A complex and
constantly evolving sector

The healthcare sector is constantly evolving and is facing major challenges where a deep scientific understanding and strategic investments from both the private sector and society will be key.

The healthcare sector accounts for a large part of countries’ spending. The US spends around 17 percent of the country’s GDP on healthcare, and within the OECD countries the average spending is around 13 percent of GDP. In emerging markets / developing countries, like China and India, the share is significantly lower at 5 and 3 percent respectively.

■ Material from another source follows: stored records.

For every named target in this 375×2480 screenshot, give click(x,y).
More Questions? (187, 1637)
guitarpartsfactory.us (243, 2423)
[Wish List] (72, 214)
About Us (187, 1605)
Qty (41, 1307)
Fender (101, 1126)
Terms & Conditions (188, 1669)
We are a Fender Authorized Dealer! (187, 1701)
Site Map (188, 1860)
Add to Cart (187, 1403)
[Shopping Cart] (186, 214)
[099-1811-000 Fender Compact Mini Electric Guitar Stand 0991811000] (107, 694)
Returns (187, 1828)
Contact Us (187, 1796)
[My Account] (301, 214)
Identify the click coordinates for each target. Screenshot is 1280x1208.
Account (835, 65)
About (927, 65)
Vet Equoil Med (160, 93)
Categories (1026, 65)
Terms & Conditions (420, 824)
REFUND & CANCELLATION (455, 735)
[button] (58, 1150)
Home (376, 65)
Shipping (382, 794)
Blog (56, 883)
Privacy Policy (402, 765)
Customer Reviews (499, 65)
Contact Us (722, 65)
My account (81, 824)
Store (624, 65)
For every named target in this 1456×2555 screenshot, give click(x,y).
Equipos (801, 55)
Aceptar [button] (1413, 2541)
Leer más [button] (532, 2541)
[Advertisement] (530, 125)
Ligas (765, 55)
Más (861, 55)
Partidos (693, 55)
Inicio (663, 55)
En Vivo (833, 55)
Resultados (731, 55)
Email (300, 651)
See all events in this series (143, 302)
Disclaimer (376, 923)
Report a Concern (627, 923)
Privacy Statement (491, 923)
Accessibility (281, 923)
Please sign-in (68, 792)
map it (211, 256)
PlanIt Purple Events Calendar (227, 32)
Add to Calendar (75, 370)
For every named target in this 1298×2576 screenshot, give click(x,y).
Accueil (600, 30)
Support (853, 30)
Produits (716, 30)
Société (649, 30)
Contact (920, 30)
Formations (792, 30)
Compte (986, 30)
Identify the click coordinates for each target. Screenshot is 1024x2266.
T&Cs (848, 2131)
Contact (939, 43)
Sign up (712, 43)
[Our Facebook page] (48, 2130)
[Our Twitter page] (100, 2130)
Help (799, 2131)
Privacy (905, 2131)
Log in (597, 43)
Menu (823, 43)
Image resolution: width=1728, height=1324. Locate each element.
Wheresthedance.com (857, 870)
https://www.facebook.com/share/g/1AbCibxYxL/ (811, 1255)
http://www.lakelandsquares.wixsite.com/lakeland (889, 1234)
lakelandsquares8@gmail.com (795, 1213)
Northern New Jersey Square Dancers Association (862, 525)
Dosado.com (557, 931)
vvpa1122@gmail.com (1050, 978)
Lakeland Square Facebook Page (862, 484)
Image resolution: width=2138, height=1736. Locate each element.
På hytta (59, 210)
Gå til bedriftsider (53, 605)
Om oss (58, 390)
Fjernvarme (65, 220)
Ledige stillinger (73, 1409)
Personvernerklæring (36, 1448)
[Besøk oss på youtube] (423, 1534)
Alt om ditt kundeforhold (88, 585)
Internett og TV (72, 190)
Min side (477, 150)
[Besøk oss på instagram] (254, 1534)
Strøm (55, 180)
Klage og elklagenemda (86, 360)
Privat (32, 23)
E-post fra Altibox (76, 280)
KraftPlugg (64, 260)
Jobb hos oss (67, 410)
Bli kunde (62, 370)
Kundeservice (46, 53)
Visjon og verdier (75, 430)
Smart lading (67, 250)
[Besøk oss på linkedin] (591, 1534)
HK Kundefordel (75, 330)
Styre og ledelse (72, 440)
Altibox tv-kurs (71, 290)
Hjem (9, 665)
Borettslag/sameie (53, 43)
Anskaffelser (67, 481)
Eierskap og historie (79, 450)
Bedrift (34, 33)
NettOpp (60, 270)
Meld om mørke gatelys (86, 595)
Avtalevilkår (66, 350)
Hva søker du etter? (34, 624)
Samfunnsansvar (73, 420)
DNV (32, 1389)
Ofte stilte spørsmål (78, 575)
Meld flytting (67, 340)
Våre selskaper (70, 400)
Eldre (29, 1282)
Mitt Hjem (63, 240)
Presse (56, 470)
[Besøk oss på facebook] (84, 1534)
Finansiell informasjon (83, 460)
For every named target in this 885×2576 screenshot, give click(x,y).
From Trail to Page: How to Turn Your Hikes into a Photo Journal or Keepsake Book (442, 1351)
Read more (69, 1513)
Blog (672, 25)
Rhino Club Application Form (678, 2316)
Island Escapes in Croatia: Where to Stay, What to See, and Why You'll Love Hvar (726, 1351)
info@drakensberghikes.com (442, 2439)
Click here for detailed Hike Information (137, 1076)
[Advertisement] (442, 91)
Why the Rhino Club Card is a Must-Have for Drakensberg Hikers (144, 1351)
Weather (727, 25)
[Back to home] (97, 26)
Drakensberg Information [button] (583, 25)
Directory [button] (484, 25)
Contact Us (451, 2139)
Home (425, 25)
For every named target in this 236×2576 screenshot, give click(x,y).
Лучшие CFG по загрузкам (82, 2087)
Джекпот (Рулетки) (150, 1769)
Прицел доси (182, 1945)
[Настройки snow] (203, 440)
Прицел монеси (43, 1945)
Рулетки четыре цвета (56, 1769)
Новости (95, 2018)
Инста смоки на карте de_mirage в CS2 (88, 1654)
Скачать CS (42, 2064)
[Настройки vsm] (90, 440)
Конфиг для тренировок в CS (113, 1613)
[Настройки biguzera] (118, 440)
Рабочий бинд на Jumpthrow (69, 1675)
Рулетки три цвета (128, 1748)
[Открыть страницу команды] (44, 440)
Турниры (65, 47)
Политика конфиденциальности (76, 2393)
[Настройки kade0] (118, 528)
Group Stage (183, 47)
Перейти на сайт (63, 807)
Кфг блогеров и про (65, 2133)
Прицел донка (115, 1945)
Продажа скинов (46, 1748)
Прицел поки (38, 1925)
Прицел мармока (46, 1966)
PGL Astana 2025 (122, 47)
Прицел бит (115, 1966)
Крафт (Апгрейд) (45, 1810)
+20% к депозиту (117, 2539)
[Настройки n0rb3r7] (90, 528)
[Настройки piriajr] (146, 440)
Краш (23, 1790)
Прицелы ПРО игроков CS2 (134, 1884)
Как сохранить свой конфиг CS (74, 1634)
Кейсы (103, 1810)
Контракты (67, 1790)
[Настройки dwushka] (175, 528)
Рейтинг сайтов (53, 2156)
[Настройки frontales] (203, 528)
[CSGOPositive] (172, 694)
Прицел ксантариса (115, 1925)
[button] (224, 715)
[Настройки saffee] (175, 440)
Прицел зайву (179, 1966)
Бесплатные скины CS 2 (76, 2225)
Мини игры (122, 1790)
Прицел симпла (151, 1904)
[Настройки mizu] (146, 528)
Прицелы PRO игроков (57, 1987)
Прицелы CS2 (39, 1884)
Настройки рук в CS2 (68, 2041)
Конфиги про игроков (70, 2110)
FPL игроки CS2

There is a clear connection between the prosperity of a country and its healthcare spending, with richer countries tending to spend more on healthcare, both in absolute numbers and as a share of GDP.

Rising standards of living and an ageing global population, speaks for continued growth of the healthcare sector. These mega trends tend to involve a higher degree of ‘diseases of affluence’ such as obesity and diabetes.

Sub-sector focus

At Rhenman & Partners we have chosen to divide the sector into four sub-sectors: pharmaceuticals, biotech, medical technology and healthcare services. Our portfolio managers are specialists in one or two of these sub-sectors, which means that they have a deep level of understanding of both of the companies and the drivers of the sub-sectors.

Pharmaceuticals

Our focus is on companies with meaningful, effective treatments.

Biotech

Companies at the cutting edge of medical research and development.

Medical technology

Technology which is revolutionizing patient care.

Healthcare services

Services which help improve and make care more efficient.

M&As add an extra layer

Acquisitions play an important role for the larger companies within the healthcare sector, not least for the pharmaceutical companies. One particularly important reason for this is that pharmaceuticals are covered by patents and hence benefit from market exclusivity once the product has reached the market. After these patents expire, it is open for other players in the sector to start producing copies of the product. This life-cycle is approximately 20 years, and it forces companies to continuously restock their pipeline to replace the older products which have lost their patents. This is done partly through in-house research and development, but often through acquiring promising projects.

The patent cliff

The large pharmaceutical companies are currently facing a cycle with the greatest number of patent losses ever. In the coming five years, pharmaceuticals products generating $180 billion worth of revenue will lose their patent protection. This creates an urgent need for them to acquire smaller biotech companies, because the in-house R&D engines of pharmaceutical companies do not take them far enough.

"Over the past decades we have seen several innovations within Medical Technology which have had life changing impact on patients, and we think there is real potential for many more."